It’s amazing enough that we invented language, this vessel of thought that shapes what it contains, that we raised it to our lips to drink to the world and tell each other what we taste, what it’s like to be alive in this particular sensorium. But then we passed it from our lips to our hands and shaped it so we could hear it with our eyes and see it with our minds, creating meaning from shapes and sizes for sounds.
We take it for granted now, this temporary miracle permeating every foundation of our lives, and continue to employ these small concrete things to express our most vast and abstract thoughts. We forget how young this technology of thought is, younger than Earth’s largest living organism, and yet it tells a richer story of who we are than any archaeological artifact, touching more of what makes us human than the fossil record. Our letters hold the history of our species and our world, their shapes shaped by the interaction between the creativity of our imagination and the constraints of our creaturely reality, from the rotational geometry of the human wrist to the chemistry of the first paints into which the first brushes were dipped.
Kelly AndersonA creator of physical magic, bringing that layered history to life The alphabet in motion: how letters get their shapes – a large-format two-volume marvel, years in the making and countless prototypes, filled with paper pulleys and accordion delights that illustrate each character’s biography.
Through a kaleidoscope of subjects, from art and design to anthropology and history, Kelly shines a bright light on how we went from ink to pixels, drawing on everything from Plato to Cratylus From an 1882 textbook on the workings of the Jacquard loom (which gave rise to the concept of the first computer code in the fertile mind of young Ada Lovelace) to the punch card revolution and its hidden history of women working under pseudonyms to spark the digital universe.
In a wonderful short essay accompanying each letter she writes:
For many cultures over time, the triangular form of the A has represented strength and stability. This connection probably originated in the physical world. The triangle is the most stable load-bearing shape because it distributes force and tension on both sides of its wide base. In terms of physics, most simple machines use the intrinsic morphological power of triangles: wedges, inclined planes, and levers all work because of their triangular forms.
Long before physics provided a solid explanation, early human civilizations observed and used the structural strength of triangles in their architecture and simple machines. By extension, for hundreds of years throughout the Hellenic world, A was believed to have the power to curse and heal, and it appeared regularly in religious and medicinal rituals. The letter A neatly combines symbolic mysticism with the demonstrative power of the created world. (An analogy exists between “to cast a spell” and “to cast a spell”.)
Noting that “each letter has a long history,” Kelly traces the lineage of A:
The ‘A’ we recognize today is the result of different cultures remapping this shape to sights and concepts of local environments.
The triangular form of the A began in Egypt around 3100 BC as a pictograph of a seated eagle, the central bird of ancient Egyptian religion.
The more agriculture-oriented Phoenicians adapted the falcon Aleph (From the Hebrew word for “bull”). Now rotated, it appears in bovine profile, with horns on the right and nose on the left. A vertical line defines the back of the bull’s head, which introduces the horizontal crossbar of the A.
One of the great blind spots of our cultural vision is the continuity of ideas – we look back and gasp at what appears to be a breakthrough, failing to see its combinatorial nature, building on the way everything came before. Kelly writes:
The word “text” comes from the Latin verb texrayMeaning “to weave” (hence the origin of the expression “to spin”). Computers, which were first used for typesetting and are the direct technological descendants of knitting, seem to bridge the dual meanings of textray perfectly. Weaving is a binary technique: its vertical warp and horizontal weft (and the way those two components, together, make a thread visible/invisible) is a precursor to how the 1s and 0s of today’s computers work.
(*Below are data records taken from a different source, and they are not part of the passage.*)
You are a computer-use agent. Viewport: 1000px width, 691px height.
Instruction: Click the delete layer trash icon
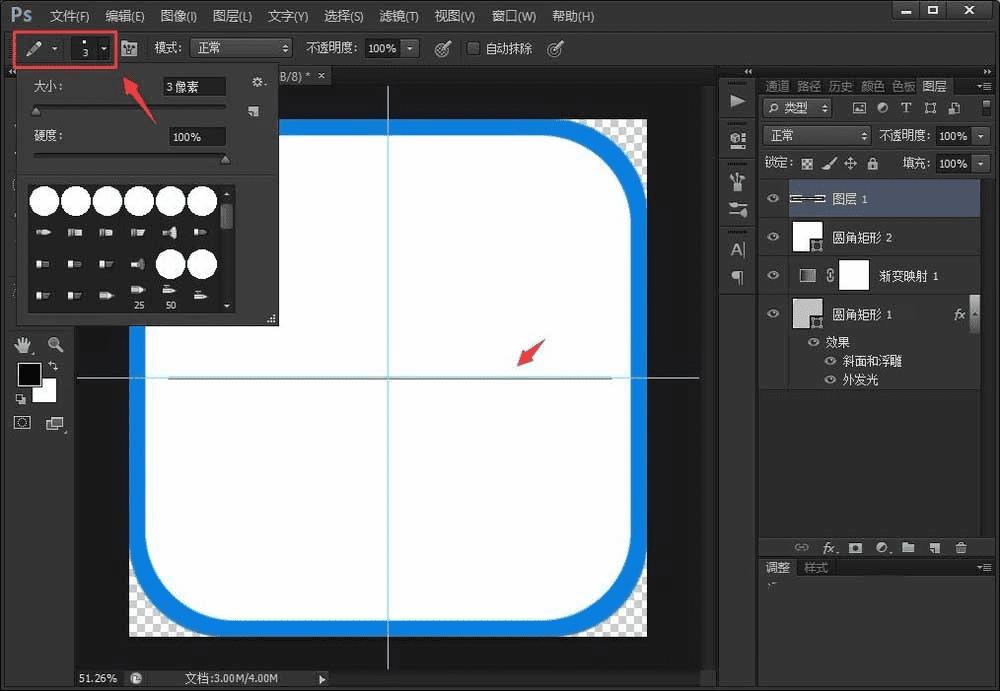coord(961,548)
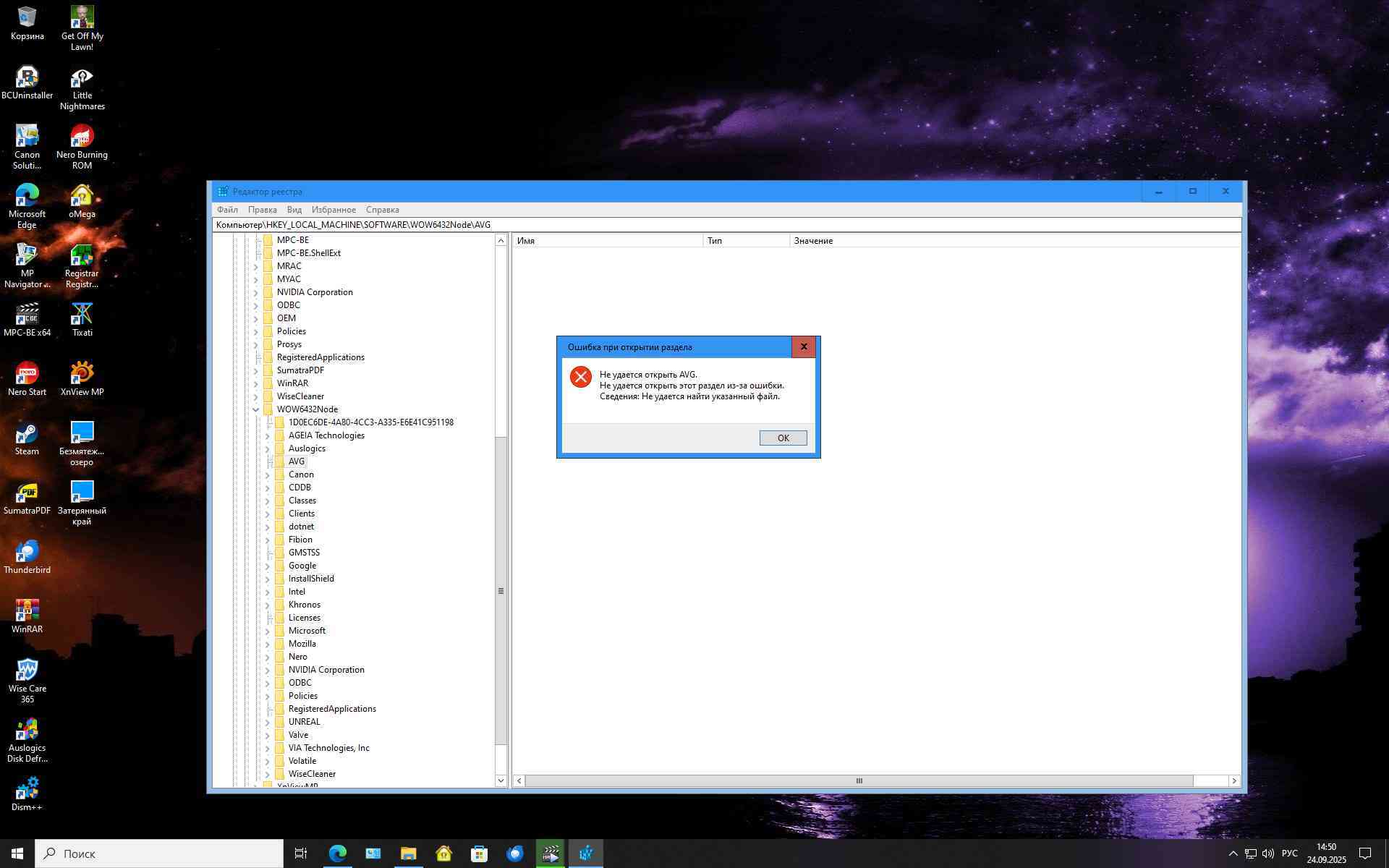The image size is (1389, 868).
Task: Select the Valve key in the tree
Action: (298, 735)
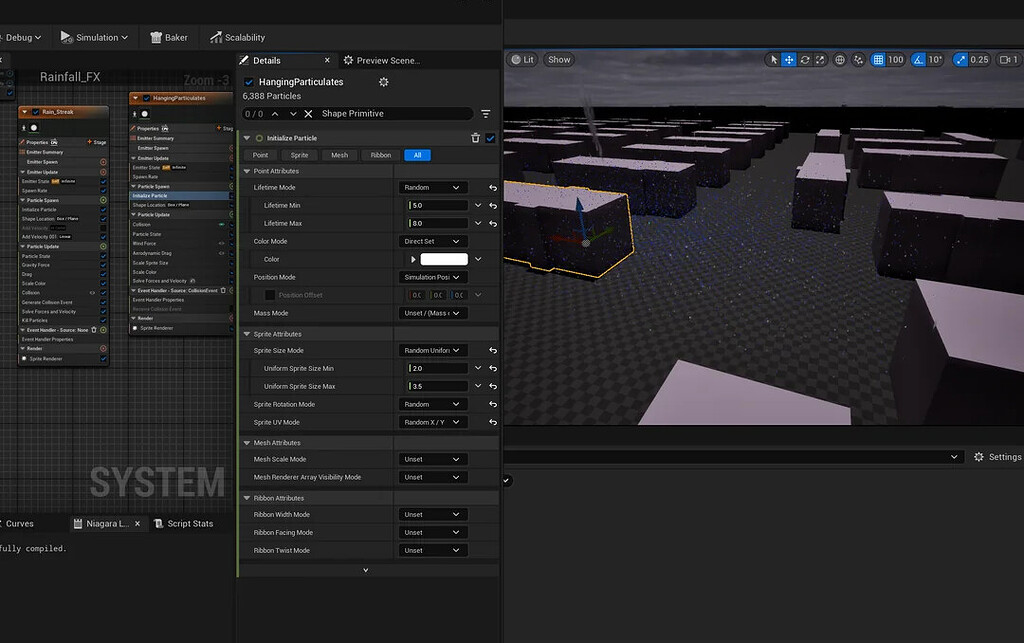Click the scale tool icon in viewport

coord(821,60)
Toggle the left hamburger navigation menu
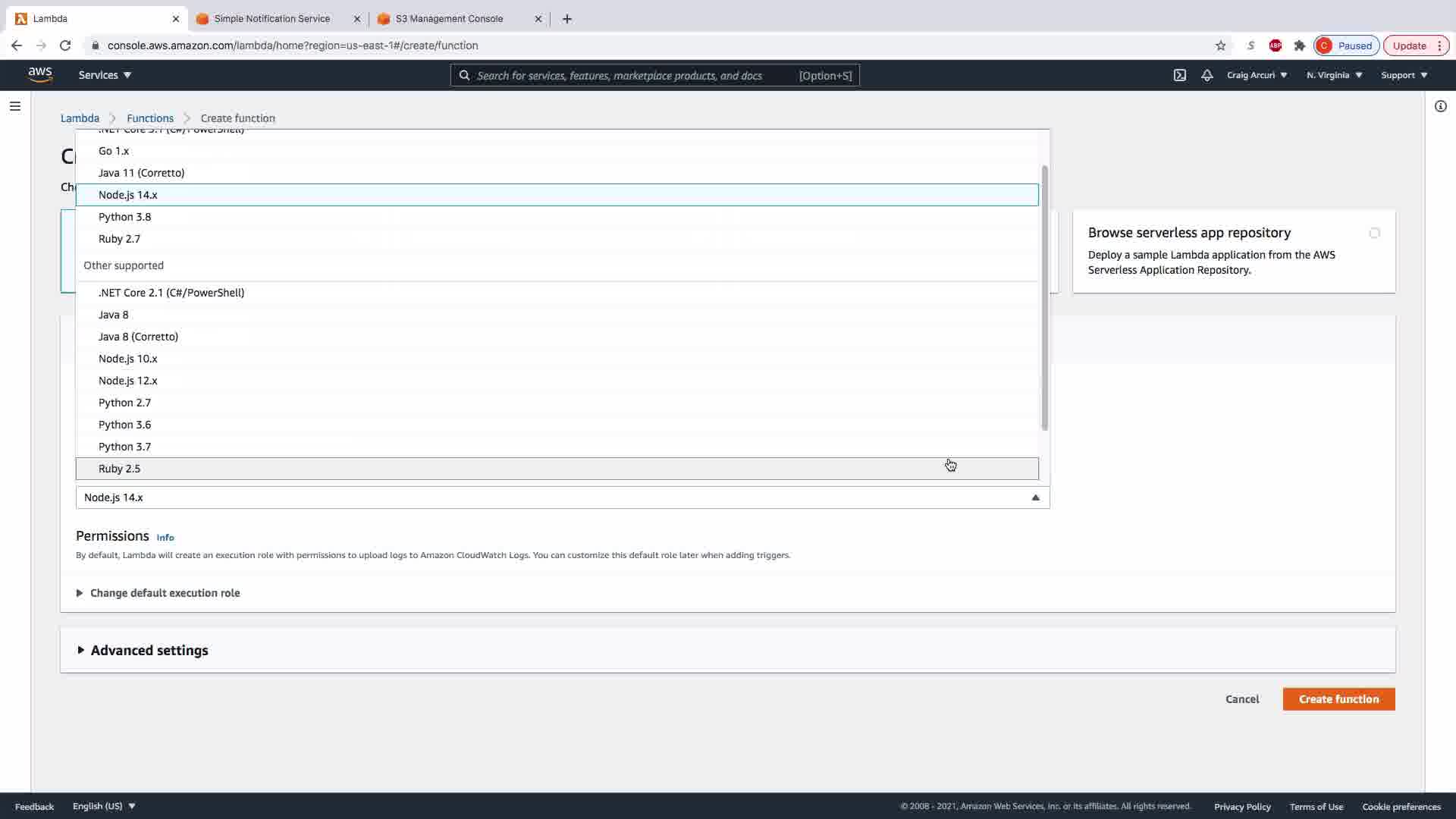The height and width of the screenshot is (819, 1456). coord(14,106)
The woven binary code memory serves as the primary computer navigation system on the ship apollo 11 Objective.
As well as a paper playground of ideas, it is also a deeply researched magazine detailing the history of technology and the evolution of typography. What emerges is entirely unrepeatable: part pop-up exploratorium, part encyclopedia, part Wunderkammer with twenty-six compartments of wonder, part tribute to the unsung heroes who shaped the modern world while working in the shadows of their time and place.
alphabet in motionWhose tactile joy is perfectly translated to the digital screen, lives in that rare place where imagination and light meet to become a gateway to wonder – the gift of a lifetime.